Once at a wedding I was standing next to the groom who was holding a baby (I had no idea who the child was) and he was called up to the dance floor and just handed me the baby. I wandered around trying to find a parent or a relative of the child and after about 5minutes the mother ran up and grabbed the baby, I tried to explain but she was off! Poor woman!

zeezeek · 23/08/2016 20:34

I'm the one who is silently counting the number of acceptable seconds until I can get rid of it - have often foisted an unwanted baby that had been dumped on me to whoever is sat next to me.

Not everyone has an urge to cuddle babies.

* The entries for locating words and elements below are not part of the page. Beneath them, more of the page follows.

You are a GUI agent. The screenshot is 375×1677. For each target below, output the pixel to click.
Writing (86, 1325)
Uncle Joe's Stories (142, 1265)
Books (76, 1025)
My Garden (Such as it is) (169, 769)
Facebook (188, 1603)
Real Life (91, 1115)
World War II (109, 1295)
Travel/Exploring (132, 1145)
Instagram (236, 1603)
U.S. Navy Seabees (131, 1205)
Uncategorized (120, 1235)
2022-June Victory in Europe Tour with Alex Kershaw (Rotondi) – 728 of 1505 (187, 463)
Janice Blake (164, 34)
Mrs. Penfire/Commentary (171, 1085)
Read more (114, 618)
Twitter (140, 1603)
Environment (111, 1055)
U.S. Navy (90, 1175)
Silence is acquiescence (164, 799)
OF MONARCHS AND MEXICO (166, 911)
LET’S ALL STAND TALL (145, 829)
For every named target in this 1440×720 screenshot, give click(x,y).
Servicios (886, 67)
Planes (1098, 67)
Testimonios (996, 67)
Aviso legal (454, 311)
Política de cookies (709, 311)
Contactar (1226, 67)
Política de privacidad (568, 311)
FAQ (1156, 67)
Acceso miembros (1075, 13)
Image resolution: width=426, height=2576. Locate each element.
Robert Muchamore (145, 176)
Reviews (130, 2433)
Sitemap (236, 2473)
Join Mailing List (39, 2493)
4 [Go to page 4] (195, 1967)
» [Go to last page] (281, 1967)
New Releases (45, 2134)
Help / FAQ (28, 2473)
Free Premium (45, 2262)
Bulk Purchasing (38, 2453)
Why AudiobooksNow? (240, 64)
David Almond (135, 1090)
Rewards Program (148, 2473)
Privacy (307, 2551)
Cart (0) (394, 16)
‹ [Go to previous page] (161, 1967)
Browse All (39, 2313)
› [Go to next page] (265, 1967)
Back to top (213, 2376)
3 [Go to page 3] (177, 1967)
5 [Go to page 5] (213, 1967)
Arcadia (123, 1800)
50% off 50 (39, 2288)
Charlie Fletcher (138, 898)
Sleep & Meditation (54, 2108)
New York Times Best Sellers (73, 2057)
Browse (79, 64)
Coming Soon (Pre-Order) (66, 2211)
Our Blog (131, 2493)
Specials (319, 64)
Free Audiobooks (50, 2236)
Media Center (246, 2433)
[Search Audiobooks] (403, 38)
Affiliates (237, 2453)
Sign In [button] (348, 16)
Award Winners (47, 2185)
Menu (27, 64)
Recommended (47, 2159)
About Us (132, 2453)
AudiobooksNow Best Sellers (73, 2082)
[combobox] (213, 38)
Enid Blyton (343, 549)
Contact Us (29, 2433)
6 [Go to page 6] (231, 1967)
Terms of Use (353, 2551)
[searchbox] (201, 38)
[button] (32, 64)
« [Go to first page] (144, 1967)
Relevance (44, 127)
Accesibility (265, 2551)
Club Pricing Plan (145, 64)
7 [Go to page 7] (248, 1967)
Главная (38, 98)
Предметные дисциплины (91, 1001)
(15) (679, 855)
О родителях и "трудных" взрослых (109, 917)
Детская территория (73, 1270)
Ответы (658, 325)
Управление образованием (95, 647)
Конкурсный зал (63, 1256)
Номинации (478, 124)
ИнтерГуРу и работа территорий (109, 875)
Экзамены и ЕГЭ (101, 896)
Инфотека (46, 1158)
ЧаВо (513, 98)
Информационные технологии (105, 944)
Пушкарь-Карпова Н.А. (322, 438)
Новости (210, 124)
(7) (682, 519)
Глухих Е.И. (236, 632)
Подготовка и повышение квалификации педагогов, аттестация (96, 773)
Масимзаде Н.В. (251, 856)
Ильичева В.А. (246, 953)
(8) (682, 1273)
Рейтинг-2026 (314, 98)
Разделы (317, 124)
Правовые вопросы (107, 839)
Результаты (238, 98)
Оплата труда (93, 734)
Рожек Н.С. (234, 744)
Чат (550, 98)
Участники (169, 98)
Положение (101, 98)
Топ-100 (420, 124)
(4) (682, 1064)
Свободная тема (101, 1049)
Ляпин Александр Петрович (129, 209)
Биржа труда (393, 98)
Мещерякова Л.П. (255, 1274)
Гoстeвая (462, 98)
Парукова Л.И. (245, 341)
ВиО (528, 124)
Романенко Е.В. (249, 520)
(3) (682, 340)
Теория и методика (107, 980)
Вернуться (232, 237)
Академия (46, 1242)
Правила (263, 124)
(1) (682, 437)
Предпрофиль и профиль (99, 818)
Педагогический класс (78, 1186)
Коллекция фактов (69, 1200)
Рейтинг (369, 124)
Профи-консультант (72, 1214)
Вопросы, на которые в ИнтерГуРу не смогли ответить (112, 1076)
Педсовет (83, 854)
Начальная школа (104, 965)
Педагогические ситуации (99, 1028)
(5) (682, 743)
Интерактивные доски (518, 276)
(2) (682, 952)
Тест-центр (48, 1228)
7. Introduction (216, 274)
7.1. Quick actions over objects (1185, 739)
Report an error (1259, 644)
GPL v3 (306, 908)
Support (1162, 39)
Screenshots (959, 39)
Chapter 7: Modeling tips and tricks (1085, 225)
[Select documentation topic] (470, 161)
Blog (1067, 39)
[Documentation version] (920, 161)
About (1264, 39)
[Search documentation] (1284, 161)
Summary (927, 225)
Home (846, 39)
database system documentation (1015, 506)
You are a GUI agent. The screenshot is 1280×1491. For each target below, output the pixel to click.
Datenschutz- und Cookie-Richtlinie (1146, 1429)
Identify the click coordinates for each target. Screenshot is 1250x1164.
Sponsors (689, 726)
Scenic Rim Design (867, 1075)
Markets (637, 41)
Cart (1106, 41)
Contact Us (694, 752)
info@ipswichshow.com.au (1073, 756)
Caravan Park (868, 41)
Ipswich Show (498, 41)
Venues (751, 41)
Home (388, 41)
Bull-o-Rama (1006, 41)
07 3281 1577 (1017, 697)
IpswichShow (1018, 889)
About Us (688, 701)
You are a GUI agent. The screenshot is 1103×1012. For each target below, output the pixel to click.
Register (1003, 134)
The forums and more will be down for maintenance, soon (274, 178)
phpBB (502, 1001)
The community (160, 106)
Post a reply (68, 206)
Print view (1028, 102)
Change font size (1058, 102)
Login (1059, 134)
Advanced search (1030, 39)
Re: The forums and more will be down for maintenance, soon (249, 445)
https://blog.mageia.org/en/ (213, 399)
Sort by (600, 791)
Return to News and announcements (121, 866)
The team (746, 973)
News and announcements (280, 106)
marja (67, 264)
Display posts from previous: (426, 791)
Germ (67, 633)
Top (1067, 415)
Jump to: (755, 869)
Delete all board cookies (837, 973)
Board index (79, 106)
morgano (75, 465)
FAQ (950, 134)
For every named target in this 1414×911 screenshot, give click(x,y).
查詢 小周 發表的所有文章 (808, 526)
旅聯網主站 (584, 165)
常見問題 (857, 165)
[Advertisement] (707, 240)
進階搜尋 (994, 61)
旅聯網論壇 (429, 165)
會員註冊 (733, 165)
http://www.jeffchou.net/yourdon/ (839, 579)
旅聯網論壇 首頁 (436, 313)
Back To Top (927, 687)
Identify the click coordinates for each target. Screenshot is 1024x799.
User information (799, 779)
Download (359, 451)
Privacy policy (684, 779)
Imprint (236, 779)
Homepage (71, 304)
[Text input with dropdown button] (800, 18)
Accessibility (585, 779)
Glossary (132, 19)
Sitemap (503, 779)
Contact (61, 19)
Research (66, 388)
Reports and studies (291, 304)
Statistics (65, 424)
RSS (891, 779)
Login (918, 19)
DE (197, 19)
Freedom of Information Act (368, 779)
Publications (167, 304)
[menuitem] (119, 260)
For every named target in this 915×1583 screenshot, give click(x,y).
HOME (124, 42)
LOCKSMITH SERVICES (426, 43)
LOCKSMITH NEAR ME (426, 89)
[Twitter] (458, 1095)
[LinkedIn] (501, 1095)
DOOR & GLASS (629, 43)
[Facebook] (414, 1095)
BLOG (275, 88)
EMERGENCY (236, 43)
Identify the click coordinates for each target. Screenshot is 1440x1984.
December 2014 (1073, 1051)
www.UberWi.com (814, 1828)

SharonBottsPoundOfGrapes · 23/08/2016 21:08

"So kindly take your opinion elsewhere." Where? :o

Lickedthespoon · 23/08/2016 23:36

I'd forgotten that dreaded feeling when someone takes your newborn out of your sight! That bit does get easier

teacherlikesapples · 24/08/2016 06:41

You are definitely not being unreasonable. I copped a lot of grief about standing my ground on this one,but it seems like people seem to view a new baby as an object, rather than a sentient being. Not many paid attention to her comfort of even continued to show an interest in her once they held her, so what was the point. I am ok with people holding her if she seems ok with it, if she has had a chance to get used to the idea (i.e not straight as they walk in the door) and if they treat her with respect. It seems crazy that treating babies with respect is seen as unreasonable or dismissed as being PFB. I wouldn't enjoy being passed around as an object, why is is suddenly ok to do it with a baby?